### Job
Pick out every line in the items below that contains the word "computer", and copy each one. Only matches with the same uppercase and lowercase letters count.

### Material supplied
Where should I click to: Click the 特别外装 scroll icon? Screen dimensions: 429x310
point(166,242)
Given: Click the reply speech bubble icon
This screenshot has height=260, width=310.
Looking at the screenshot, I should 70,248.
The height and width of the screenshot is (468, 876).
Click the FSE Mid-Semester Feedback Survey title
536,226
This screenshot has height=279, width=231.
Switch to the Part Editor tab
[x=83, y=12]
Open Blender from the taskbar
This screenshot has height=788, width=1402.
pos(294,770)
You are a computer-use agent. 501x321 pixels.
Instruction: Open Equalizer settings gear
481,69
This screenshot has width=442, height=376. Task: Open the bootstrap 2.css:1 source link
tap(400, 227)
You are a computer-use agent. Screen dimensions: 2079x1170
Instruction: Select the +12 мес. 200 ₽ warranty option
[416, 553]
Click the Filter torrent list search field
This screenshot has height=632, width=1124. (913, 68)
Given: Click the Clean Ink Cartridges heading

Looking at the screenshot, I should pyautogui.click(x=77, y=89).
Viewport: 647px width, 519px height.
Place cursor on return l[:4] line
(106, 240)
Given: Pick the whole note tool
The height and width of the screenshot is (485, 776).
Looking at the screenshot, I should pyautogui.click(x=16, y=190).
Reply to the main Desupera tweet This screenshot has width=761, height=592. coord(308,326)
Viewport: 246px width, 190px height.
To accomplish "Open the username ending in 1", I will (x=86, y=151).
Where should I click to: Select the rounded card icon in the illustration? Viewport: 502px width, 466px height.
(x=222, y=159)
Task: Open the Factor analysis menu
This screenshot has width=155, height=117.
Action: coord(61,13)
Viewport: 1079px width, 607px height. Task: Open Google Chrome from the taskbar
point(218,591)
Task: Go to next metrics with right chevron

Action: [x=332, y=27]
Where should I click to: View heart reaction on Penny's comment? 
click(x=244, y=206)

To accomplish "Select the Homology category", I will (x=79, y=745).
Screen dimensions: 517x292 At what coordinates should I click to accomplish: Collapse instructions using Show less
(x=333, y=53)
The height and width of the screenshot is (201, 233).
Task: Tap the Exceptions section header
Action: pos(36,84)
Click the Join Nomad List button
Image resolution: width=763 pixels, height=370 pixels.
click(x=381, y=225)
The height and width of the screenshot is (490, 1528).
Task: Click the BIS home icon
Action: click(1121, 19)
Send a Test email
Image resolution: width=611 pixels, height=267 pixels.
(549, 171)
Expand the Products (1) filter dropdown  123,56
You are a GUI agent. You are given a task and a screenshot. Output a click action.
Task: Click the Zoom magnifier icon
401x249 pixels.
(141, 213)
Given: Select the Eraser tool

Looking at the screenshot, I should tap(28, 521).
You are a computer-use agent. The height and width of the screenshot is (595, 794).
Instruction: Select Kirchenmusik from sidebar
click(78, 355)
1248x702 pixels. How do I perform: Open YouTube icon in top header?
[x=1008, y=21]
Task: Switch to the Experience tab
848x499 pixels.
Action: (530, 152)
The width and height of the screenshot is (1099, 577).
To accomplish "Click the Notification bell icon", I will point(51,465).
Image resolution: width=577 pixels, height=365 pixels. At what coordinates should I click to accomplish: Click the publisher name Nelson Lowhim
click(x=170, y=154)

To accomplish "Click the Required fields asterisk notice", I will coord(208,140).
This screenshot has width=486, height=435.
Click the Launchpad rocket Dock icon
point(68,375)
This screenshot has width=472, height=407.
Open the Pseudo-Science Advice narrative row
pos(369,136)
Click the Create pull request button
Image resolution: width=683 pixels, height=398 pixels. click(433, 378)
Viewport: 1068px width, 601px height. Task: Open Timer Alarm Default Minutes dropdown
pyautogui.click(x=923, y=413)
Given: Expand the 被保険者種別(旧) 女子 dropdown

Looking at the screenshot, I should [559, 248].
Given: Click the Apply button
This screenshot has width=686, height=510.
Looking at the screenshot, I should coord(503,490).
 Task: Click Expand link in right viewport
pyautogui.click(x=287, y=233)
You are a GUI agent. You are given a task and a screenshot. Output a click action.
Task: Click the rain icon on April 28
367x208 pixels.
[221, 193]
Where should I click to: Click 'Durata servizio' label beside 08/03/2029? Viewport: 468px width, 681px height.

### Result below
You are a computer-use agent. 501x321 pixels.
You are a computer-use agent. Screen dimensions: 2079x1170
You are a computer-use agent. The height and width of the screenshot is (595, 794).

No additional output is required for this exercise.